Well the blower arrived today :thumb:. Not tried it out on the car yet, but took it out of its box to check it works. It certainly feels powerful enough, if rather noisy. I can post a video at a later date, but I dont see it performing any differently than the video posted earlier in this thread. Heres some photos...


----------



## Tips (Mar 27, 2011)

Thanks for the trouble of taking pics, much appreciated LeadFarmer :thumb:

Indeed it looks like a quality piece of kit, is it noisier than a typical hairdryer?

Still got my eye on three fleabay auctions!


----------



## ercapoccia (Nov 14, 2008)

I've got this cheap one from a local shop. It was 29 euro.

280 Km/h (174 mph) air flow output

It make a noise that can't even be compared with and air drier.


----------



## LeadFarmer (Feb 23, 2011)

Tips, Definately noisier than a hairdryer. The centre dial can be turned clockwise to crank up the power, and the noise increases also. To be fair, I wouldnt like to compare it to a hairdryer as its considerably more powerful (though I dont use one myself)

Im not sure if its actually an an Aeolus TD901 or a copy. It looks identical in every aspect, but missing the big sticker on the side (see previous links). I havent read the instructions yet - I never do - but it appears identical in every way, even the instruction sheet looks identical.

I can try and post a video if you like (Ive just finished a two week ban by youtube - dont ask) though probably wont get chance till Friday.


----------



## ak07 (Dec 4, 2010)

Video would be nice


----------



## dcj (Apr 17, 2009)

LeadFarmer said:


> Well the blower arrived today :thumb:. Not tried it out on the car yet, but took it out of its box to check it works.

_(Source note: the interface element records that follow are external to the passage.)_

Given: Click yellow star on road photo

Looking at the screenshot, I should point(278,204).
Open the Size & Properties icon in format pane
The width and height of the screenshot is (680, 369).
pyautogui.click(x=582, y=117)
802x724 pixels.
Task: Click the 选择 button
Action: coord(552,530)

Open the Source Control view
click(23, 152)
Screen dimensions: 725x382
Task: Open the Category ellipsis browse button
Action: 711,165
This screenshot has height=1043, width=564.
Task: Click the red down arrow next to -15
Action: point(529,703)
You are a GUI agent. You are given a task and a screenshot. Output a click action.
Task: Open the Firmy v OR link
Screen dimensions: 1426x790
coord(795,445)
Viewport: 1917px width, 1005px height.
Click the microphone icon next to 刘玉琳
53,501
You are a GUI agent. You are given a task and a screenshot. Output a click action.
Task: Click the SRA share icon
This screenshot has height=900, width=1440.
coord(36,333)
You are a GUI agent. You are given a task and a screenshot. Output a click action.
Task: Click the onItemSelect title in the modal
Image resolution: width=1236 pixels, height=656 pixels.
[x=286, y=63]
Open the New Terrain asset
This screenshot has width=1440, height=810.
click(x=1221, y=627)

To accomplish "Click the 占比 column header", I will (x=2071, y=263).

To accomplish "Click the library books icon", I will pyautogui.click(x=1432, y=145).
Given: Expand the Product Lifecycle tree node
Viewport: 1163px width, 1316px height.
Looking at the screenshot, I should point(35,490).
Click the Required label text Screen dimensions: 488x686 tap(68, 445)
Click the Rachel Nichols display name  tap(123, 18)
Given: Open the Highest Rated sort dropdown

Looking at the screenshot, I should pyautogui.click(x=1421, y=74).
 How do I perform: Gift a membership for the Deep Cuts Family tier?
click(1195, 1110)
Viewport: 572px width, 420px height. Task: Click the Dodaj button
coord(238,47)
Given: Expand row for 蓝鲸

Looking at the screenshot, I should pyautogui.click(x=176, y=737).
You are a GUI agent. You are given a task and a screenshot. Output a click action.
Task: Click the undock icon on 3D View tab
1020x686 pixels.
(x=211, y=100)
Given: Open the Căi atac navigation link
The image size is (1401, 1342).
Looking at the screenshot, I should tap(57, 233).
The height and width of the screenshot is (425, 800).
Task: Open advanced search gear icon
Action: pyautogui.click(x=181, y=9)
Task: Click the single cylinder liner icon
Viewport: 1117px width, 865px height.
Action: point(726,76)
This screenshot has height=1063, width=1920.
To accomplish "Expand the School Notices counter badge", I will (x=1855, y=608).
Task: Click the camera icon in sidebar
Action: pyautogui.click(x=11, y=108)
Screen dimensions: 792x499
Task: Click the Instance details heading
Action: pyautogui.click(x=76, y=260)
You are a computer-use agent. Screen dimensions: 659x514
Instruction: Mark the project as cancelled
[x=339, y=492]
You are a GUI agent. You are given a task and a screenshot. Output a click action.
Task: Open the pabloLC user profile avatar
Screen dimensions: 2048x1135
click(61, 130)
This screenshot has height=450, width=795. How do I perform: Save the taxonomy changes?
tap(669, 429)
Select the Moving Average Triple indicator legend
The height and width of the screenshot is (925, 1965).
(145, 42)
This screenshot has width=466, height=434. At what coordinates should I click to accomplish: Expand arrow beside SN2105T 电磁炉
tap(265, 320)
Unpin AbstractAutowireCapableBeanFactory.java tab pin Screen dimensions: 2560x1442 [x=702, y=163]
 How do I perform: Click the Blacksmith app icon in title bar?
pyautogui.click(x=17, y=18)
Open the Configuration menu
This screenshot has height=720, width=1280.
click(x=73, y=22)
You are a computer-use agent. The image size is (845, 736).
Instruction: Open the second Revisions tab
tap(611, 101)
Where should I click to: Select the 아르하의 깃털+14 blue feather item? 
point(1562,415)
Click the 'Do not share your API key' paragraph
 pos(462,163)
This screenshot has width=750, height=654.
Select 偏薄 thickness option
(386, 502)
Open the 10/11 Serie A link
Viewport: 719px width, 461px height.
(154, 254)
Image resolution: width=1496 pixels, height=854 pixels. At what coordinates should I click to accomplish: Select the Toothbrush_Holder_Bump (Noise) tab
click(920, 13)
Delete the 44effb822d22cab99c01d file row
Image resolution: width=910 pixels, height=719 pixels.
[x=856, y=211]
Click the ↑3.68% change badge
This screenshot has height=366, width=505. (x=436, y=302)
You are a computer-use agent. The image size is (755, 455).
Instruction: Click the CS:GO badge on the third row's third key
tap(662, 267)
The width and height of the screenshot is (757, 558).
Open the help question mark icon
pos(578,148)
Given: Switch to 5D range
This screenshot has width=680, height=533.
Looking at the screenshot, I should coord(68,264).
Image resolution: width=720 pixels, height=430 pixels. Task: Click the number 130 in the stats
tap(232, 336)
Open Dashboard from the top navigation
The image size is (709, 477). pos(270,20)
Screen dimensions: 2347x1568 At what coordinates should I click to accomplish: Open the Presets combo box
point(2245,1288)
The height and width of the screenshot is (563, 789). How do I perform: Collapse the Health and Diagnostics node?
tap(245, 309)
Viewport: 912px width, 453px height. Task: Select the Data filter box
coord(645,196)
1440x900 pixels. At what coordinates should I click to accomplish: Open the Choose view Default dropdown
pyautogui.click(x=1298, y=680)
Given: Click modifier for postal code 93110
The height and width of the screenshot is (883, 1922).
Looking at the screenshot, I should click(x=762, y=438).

It certainly feels powerful enough, if rather noisy. I can post a video at a later date, but I dont see it performing any differently than the video posted earlier in this thread. Heres some photos...


Are these powerful enough or too powerful to loosen debris and dust on the interior of a car before starting an interior valet/detail?


----------



## LeadFarmer (Feb 23, 2011)

dcj said:


> Are these powerful enough or too powerful to loosen debris and dust on the interior of a car before starting an interior valet/detail?


I havent had the chance to use mine yet, as my car is currently in the spray shop having a full respray. I might get chance to use it on the wifes car in the next day or so. If so Ill get back to you.


----------